I explained that the spec from the Mazda service manual for the whole system is 5 oz (although I still find the wording confusing, "A/C compressor oil sealed volume (approx. quantity)" = 5.07 oz). The technician really didn't believe that was right, but basically said, do whatever you want.

He also said you never really can drain all the oil well from the old compressor to know how much was in there, so he was dubious about that method. (That being said there's shipping oil in the new compressor, so I do have to drain that all somehow.) And the technician pointed out my old compressor was leaking (in addition to the high pressure hose), which I thought might be the case when I was tring to repair the clutch, so he thought it's anyone's guess how much has leaked and what's really in there.

So I'm wondering if I should just put 5 oz in the new compressor and call it a day.
I would wait for @Chris142 to see this post, I haven't replaced a compressor in a while. I agree with him, that you should drain what's in the old compressor and then go from there. Furthermore, your vehicle does not have an orfice tube, it uses a TVX.
 
If you are putting 5 oz of oil in the system. I would put about 3 in the compressor and 2 in the drier. Turn the compressor about 12 times to distribute the oil around in the compressor.
 
I would wait for @Chris142 to see this post, I haven't replaced a compressor in a while. I agree with him, that you should drain what's in the old compressor and then go from there. Furthermore, your vehicle does not have an orfice tube, it uses a TVX.
Thanks. Yeah, draining the old compressor is what the service manual says to do.
 
If you are putting 5 oz of oil in the system. I would put about 3 in the compressor and 2 in the drier. Turn the compressor about 12 times to distribute the oil around in the compressor.
Both of the lines to the drier connect on the bottom. It seems like if I pour oil in there, it's going to drain back out when I install the drier. It would be hard, I'd think, to turn it rightside up with the ports down and connect both lines quickly enough not to have oil running out.
 
Just another thought that may or may not help. If you don't have a vacuum pump, you can use a vacuum line from the intake manifold of the engine to pull a modest vacuum on the system. It won't remove all the air, but it will help considerably. And given some creative thinking, you might be able to figure out a way to purge what remains of the air using this same method.

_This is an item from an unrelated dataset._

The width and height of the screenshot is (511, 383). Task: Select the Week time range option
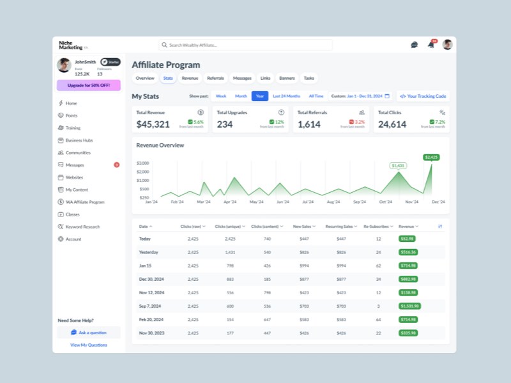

Doesn't Autozone or Advance Auto have a vacuum pump in their loaner tools?
 
This is kind of a silly question, but I can't figure out if the compressor I'm installing has an oil drain plug or not. There is a big bolt or nut on the bottom of the compressor that looks like somthing that would be a drain plug. But it has a foil sticker on the top of it and if you push down you can feel that there's empty space underneath. So it seems it may be more like a nut on something and not like the typical simple drain plug bolt. Every other compressor that has a drain plug, that I can find an image of, just has a simple obvious bolt head.

Also, for what it's worth, in the Mazda service manual, the schematic showing oil being drained out of the compressor, shows it pouring out of the discharge and suction ports and does not mention a drain plug. But maybe that's just a generic image?

Here's an image of the style of compressor I'm installling. The nut/bolt with the foil sticker is in the lower left hand corner in this image. If you look closely you can make out the sticker on the top of the nut/bolt.

1661448525113.png
 
Usually the compressors come with enough oil in them for the entire system.

I know this will be an unpopular opinion, but I've always just bolted them and pulled vacuum/charged, never had a problem. As said a couple extra ounces of oil won't really affect anything.